◆ TASK STATEMENT
In how many lines of the material does the string "coordinates" appear, matching case exactly? Reply with the number alone.

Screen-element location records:
########

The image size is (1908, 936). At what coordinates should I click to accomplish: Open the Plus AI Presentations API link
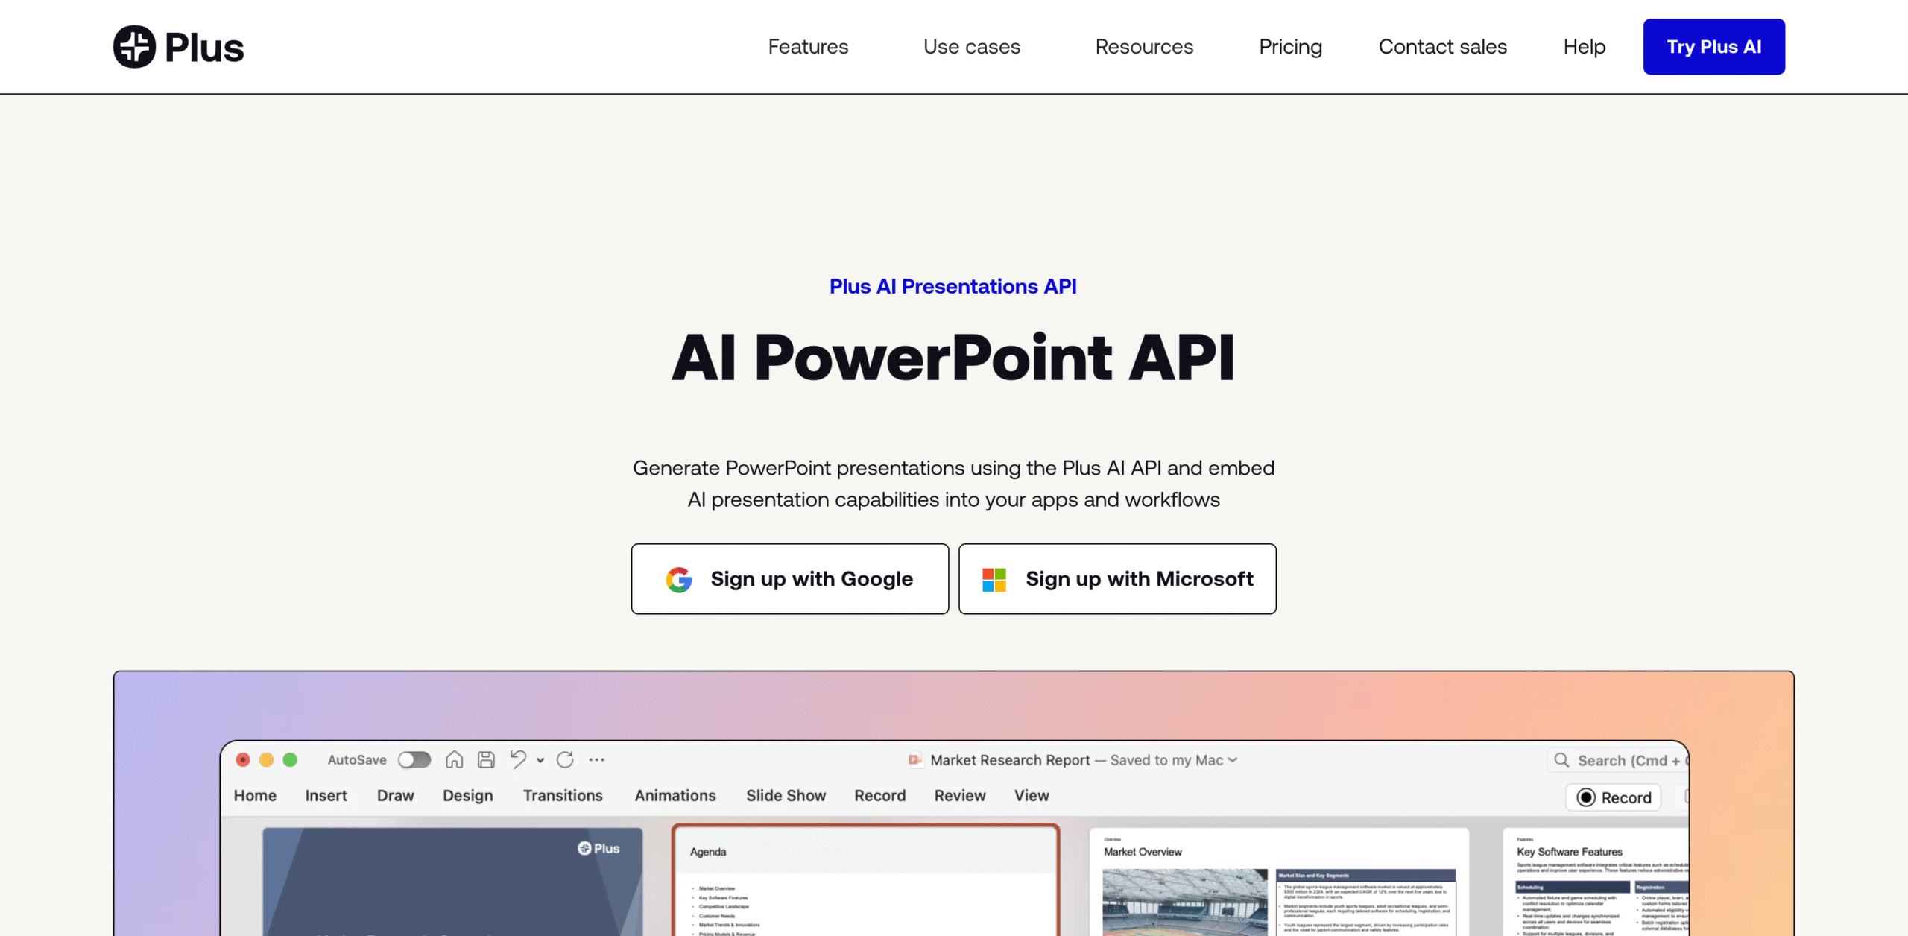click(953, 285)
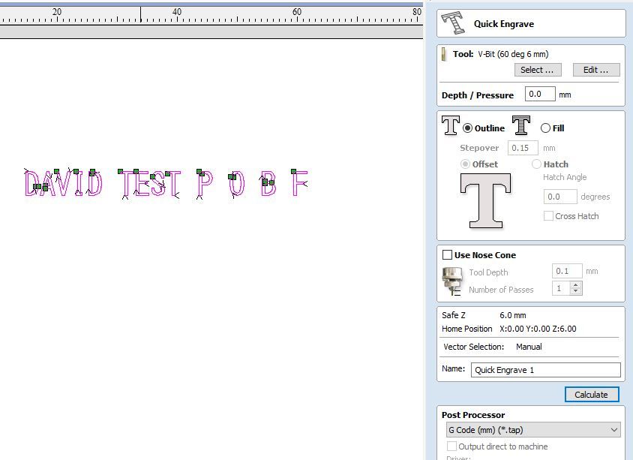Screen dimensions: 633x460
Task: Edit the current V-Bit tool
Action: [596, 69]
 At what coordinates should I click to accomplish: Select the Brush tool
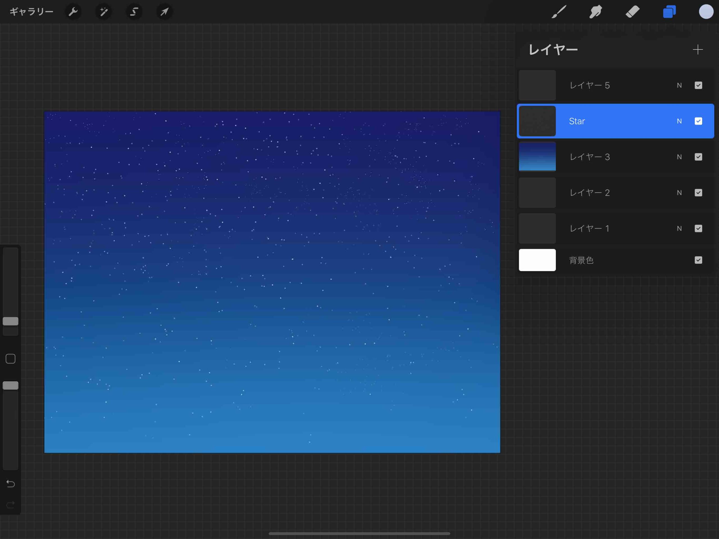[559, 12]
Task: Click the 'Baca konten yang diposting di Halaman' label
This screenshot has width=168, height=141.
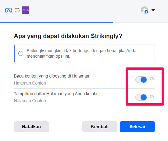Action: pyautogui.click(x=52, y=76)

########

◆ FULL RESPONSE
2